Une coalition d'entreprises internationales, dont Google et Microsoft, a publiquement dénoncé la récente législation anti-LGBTQ adoptée par l'Ouganda. La coalition Open for Business a averti que cette loi, qui criminalise le fait de s'identifier comme lesbienne, gay, bisexuel, transgenre ou queer, pourrait gravement nuire à l'économie ougandaise en réduisant les flux d'investissement et en dissuadant les touristes. Le projet de loi prévoit également la peine de mort pour ce qu'il appelle l'homosexualité aggravée, ce qui inclut notamment les relations sexuelles entre personnes du même sexe avec des personnes âgées de moins de 18 ans ou avec une personne séropositive.
La coalition a déclaré que la nouvelle loi compromettrait la capacité des entreprises à recruter une main-d'œuvre diversifiée et talentueuse, et elle a exprimé sa préoccupation quant au fait qu'une disposition exigeant des entreprises qu'elles signalent les personnes soupçonnées d'être LGBTQ les placerait dans une situation impossible. Yvonne Muthoni, directrice nationale de la coalition dans le Kenya voisin, a averti que les entreprises seraient contraintes de choisir entre enfreindre la loi en Ouganda ou aller à l'encontre des normes internationales de responsabilité d'entreprise et des lois sur les droits humains des pays où elles ont leur siège.
Les membres de la coalition, parmi lesquels figurent Google, Mastercard, Unilever, Standard Chartered, PwC et Deloitte, ont tous des activités en Ouganda. Open for Business s'est déjà exprimée contre les mesures anti-LGBT dans des pays comme la Hongrie, où elle a critiqué en 2021 un projet visant à interdire la diffusion de contenus LGBT dans les écoles.

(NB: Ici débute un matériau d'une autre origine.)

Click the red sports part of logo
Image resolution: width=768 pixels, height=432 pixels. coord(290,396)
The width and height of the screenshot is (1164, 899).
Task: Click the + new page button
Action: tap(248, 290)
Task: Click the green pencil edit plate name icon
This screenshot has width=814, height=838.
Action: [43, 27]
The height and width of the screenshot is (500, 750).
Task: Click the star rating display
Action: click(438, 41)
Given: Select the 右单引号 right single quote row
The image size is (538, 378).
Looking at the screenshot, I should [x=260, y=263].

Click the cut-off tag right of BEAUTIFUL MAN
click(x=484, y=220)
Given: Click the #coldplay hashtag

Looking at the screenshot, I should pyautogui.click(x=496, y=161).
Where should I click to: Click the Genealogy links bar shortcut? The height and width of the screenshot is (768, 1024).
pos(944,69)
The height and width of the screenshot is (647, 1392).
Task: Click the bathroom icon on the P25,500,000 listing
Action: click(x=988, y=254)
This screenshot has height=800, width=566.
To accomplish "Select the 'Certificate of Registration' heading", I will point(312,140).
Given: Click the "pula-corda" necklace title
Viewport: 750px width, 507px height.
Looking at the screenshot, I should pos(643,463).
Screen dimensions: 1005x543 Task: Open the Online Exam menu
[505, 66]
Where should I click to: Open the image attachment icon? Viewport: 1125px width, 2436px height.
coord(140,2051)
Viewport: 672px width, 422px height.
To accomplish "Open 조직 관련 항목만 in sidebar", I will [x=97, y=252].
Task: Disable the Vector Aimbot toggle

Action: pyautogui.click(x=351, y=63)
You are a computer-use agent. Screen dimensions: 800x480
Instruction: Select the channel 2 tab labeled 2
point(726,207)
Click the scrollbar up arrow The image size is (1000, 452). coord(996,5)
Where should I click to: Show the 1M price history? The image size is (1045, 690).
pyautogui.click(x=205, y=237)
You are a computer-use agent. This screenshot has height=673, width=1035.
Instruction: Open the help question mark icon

La discrimination anti-LGBT a des coûts économiques importants, selon une étude de 2019 menée par la coalition. L'étude a révélé que le Kenya perd jusqu'à 1,7 % de son PIB par an en raison de cette discrimination. La Maison Blanche a également exprimé son inquiétude au sujet de la loi anti-LGBTQ de l'Ouganda, la qualifiant de l'une des mesures les plus extrêmes prises contre la communauté LGBTQ dans le monde.
Cette initiative de grandes entreprises internationales qui prennent la parole contre la législation anti-LGBTQ de l'Ouganda s'inscrit dans une tendance croissante des entreprises à prendre position sur des questions sociales. Alors que les entreprises continuent de donner la priorité à la diversité et à l'inclusion dans leurs lieux de travail, on attend de plus en plus d'elles qu'elles défendent ces valeurs dans les pays où elles exercent leurs activités. Si l'issue de cette situation particulière reste à voir, il est clair que les entreprises sont de plus en plus disposées à utiliser leur influence pour promouvoir un changement social positif.